■ Prompt ■
Transcribe word for word the lines below from the line with "The height and width of the screenshot is (564, 899)." through the line with "Task: Click the Mawari Network logo icon", ends included.

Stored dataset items
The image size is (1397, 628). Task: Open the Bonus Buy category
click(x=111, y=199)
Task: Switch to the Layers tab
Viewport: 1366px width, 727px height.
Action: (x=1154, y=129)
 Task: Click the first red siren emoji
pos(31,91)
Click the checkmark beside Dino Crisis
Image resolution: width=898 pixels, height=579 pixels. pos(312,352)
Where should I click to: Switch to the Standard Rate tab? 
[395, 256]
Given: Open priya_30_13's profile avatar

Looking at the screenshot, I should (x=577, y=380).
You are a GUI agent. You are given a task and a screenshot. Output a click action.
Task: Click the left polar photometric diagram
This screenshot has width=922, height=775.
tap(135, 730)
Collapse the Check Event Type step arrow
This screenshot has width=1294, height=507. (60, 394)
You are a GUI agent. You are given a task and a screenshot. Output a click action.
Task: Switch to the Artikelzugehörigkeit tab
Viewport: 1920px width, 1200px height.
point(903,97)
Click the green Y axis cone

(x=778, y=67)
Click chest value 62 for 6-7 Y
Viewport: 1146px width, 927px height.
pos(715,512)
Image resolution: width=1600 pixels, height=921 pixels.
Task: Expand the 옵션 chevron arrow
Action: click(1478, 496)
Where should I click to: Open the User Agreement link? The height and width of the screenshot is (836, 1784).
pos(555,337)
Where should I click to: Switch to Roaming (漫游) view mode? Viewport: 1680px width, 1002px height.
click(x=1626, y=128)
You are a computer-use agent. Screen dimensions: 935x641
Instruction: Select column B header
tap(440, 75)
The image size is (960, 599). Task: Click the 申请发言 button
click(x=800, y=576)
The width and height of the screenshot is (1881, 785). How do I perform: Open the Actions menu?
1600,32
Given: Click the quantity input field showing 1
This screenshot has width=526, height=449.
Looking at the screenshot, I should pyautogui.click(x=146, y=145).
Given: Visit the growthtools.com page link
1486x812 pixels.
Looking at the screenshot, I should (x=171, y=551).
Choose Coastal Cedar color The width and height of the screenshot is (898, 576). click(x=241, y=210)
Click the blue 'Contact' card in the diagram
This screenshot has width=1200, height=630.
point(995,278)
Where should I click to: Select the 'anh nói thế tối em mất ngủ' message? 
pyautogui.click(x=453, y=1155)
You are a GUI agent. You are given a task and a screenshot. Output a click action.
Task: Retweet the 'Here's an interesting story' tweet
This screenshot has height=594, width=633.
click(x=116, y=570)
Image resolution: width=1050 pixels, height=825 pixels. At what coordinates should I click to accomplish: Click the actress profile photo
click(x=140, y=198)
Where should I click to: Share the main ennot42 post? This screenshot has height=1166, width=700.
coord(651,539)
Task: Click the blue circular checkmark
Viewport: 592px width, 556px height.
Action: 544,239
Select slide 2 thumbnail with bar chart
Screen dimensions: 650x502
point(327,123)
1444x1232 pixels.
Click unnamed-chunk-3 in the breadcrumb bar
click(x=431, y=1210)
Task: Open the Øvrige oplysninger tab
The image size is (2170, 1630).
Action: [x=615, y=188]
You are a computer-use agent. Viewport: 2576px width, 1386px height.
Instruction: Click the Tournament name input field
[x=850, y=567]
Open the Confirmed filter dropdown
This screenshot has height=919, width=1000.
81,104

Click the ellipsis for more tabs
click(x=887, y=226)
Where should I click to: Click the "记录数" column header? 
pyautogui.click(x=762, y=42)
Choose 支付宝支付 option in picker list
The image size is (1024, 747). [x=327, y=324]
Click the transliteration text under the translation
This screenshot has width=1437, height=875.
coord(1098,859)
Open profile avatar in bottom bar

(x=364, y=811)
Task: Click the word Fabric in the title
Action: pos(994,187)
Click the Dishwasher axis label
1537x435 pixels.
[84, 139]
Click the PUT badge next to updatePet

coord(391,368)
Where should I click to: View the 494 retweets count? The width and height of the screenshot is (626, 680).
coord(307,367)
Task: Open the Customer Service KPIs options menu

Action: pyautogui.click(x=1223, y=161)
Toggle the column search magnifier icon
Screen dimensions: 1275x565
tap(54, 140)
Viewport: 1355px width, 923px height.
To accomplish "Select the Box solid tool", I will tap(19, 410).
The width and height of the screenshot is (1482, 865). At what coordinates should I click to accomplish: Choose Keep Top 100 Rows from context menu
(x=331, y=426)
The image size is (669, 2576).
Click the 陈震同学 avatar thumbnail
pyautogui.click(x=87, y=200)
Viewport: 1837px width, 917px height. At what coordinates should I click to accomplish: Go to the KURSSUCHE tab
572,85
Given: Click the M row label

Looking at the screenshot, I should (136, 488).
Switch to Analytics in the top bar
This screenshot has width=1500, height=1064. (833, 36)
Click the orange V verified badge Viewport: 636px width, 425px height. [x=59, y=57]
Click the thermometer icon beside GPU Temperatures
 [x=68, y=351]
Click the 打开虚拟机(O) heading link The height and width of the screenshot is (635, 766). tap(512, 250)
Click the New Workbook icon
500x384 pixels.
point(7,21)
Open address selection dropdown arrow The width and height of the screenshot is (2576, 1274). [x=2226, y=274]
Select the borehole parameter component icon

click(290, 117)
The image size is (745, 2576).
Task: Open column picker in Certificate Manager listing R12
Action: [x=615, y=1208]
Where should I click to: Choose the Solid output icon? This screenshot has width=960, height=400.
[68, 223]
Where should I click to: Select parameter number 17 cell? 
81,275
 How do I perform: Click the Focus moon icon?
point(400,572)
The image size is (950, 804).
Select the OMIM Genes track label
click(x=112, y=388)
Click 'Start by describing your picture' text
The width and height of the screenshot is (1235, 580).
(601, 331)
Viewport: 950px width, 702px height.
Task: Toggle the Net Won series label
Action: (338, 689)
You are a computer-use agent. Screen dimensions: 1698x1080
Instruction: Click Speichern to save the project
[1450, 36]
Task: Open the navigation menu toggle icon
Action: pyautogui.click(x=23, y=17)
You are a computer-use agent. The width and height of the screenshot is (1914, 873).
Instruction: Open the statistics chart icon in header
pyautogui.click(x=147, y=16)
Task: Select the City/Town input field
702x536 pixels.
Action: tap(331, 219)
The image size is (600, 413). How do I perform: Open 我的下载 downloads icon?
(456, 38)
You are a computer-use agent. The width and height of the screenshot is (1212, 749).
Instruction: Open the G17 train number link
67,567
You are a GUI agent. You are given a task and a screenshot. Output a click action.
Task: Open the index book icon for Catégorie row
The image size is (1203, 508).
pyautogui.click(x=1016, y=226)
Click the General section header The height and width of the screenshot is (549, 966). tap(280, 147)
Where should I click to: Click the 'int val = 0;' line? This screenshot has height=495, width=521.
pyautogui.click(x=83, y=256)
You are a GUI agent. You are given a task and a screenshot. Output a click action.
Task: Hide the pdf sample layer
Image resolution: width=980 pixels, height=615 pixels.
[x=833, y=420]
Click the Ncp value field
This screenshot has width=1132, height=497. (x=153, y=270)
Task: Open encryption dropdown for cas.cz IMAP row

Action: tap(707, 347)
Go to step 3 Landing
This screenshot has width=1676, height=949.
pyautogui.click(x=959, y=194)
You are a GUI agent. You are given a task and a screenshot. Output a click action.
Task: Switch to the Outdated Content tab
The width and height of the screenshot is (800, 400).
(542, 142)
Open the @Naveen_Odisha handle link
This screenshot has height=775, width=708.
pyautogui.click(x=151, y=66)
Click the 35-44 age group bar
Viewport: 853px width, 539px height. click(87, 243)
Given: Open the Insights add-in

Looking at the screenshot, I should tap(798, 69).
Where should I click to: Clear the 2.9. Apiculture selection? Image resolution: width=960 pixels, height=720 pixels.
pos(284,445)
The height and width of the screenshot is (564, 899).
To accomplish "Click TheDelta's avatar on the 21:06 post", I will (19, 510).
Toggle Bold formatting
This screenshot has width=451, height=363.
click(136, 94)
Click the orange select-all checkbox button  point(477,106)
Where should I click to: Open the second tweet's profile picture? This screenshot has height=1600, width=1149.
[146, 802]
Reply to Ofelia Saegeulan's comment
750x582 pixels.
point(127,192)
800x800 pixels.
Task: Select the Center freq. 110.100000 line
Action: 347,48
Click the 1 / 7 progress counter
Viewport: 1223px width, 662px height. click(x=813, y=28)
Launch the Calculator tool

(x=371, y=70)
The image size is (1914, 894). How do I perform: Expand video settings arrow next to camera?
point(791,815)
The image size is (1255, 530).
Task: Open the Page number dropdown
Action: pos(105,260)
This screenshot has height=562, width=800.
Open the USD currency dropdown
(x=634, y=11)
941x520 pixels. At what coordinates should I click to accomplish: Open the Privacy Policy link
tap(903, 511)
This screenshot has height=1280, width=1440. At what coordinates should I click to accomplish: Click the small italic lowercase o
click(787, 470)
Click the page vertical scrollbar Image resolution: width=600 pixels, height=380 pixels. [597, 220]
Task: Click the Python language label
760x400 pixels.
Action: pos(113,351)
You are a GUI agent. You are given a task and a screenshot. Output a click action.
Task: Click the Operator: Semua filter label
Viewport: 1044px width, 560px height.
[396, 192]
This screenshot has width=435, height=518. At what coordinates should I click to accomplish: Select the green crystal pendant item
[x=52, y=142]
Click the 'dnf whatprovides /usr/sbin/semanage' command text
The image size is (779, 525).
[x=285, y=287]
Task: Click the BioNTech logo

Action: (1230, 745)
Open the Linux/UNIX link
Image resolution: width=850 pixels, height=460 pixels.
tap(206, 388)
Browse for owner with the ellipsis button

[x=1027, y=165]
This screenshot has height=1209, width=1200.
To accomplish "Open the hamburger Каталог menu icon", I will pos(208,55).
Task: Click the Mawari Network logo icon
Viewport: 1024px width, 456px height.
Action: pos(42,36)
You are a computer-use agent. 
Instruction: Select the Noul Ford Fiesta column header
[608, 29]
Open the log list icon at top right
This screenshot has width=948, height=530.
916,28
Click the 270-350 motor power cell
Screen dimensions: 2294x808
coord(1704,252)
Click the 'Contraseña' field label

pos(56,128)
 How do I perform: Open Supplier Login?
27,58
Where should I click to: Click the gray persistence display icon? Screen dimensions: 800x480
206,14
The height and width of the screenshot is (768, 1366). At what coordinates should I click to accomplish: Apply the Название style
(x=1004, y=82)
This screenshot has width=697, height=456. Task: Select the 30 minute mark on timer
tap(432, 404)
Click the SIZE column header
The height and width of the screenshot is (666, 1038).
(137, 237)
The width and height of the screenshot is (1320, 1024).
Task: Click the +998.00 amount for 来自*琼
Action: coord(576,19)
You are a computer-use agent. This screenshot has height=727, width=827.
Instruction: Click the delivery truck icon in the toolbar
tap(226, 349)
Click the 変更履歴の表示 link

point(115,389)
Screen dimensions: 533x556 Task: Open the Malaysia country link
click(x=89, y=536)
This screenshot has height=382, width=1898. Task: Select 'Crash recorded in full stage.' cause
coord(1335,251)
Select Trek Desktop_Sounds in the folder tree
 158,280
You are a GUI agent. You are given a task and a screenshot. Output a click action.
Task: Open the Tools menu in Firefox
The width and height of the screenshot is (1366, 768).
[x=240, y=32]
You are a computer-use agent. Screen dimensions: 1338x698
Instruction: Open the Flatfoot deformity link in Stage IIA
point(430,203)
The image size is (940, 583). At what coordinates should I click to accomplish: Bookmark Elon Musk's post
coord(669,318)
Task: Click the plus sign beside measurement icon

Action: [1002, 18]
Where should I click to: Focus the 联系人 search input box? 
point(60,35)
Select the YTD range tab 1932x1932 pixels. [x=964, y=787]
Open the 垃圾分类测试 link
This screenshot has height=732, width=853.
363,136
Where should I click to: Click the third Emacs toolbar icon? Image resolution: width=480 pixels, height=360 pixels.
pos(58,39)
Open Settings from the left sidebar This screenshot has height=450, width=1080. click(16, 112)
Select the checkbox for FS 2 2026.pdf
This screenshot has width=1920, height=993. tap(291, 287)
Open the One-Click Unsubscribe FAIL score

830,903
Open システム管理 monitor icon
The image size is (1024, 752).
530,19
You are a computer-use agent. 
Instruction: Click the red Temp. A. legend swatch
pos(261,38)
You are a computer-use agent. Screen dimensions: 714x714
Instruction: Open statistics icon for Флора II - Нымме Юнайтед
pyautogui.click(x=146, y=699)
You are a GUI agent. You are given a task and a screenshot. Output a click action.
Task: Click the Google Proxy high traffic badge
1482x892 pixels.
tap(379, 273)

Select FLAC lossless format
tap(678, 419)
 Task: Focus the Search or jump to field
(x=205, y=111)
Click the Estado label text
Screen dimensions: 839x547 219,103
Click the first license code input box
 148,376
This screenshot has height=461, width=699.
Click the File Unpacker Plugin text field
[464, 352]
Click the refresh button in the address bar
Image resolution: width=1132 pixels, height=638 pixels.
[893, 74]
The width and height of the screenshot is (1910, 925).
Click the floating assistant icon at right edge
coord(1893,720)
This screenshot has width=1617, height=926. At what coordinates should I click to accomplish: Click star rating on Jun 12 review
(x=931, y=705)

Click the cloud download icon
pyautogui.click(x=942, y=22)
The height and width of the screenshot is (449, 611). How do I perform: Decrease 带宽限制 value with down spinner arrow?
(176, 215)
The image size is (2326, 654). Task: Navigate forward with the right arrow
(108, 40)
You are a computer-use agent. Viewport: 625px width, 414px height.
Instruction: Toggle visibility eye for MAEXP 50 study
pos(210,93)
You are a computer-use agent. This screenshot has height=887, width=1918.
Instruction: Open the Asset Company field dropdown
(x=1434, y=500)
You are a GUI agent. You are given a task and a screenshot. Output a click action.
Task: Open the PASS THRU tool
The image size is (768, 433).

■ Exercise answer ■
The height and width of the screenshot is (564, 899).
To accomplish "Click TheDelta's avatar on the 21:06 post", I will (19, 510).
Toggle Bold formatting
This screenshot has width=451, height=363.
click(136, 94)
Click the orange select-all checkbox button  point(477,106)
Where should I click to: Open the second tweet's profile picture? This screenshot has height=1600, width=1149.
[146, 802]
Reply to Ofelia Saegeulan's comment
750x582 pixels.
point(127,192)
800x800 pixels.
Task: Select the Center freq. 110.100000 line
Action: 347,48
Click the 1 / 7 progress counter
Viewport: 1223px width, 662px height. click(x=813, y=28)
Launch the Calculator tool

(x=371, y=70)
The image size is (1914, 894). How do I perform: Expand video settings arrow next to camera?
point(791,815)
The image size is (1255, 530).
Task: Open the Page number dropdown
Action: pos(105,260)
This screenshot has height=562, width=800.
Open the USD currency dropdown
(x=634, y=11)
941x520 pixels. At what coordinates should I click to accomplish: Open the Privacy Policy link
tap(903, 511)
This screenshot has height=1280, width=1440. At what coordinates should I click to accomplish: Click the small italic lowercase o
click(787, 470)
Click the page vertical scrollbar Image resolution: width=600 pixels, height=380 pixels. [597, 220]
Task: Click the Python language label
760x400 pixels.
Action: pos(113,351)
You are a GUI agent. You are given a task and a screenshot. Output a click action.
Task: Click the Operator: Semua filter label
Viewport: 1044px width, 560px height.
[396, 192]
This screenshot has width=435, height=518. At what coordinates should I click to accomplish: Select the green crystal pendant item
[x=52, y=142]
Click the 'dnf whatprovides /usr/sbin/semanage' command text
The image size is (779, 525).
[x=285, y=287]
Task: Click the BioNTech logo

Action: (1230, 745)
Open the Linux/UNIX link
Image resolution: width=850 pixels, height=460 pixels.
tap(206, 388)
Browse for owner with the ellipsis button

[x=1027, y=165]
This screenshot has height=1209, width=1200.
To accomplish "Open the hamburger Каталог menu icon", I will pos(208,55).
Task: Click the Mawari Network logo icon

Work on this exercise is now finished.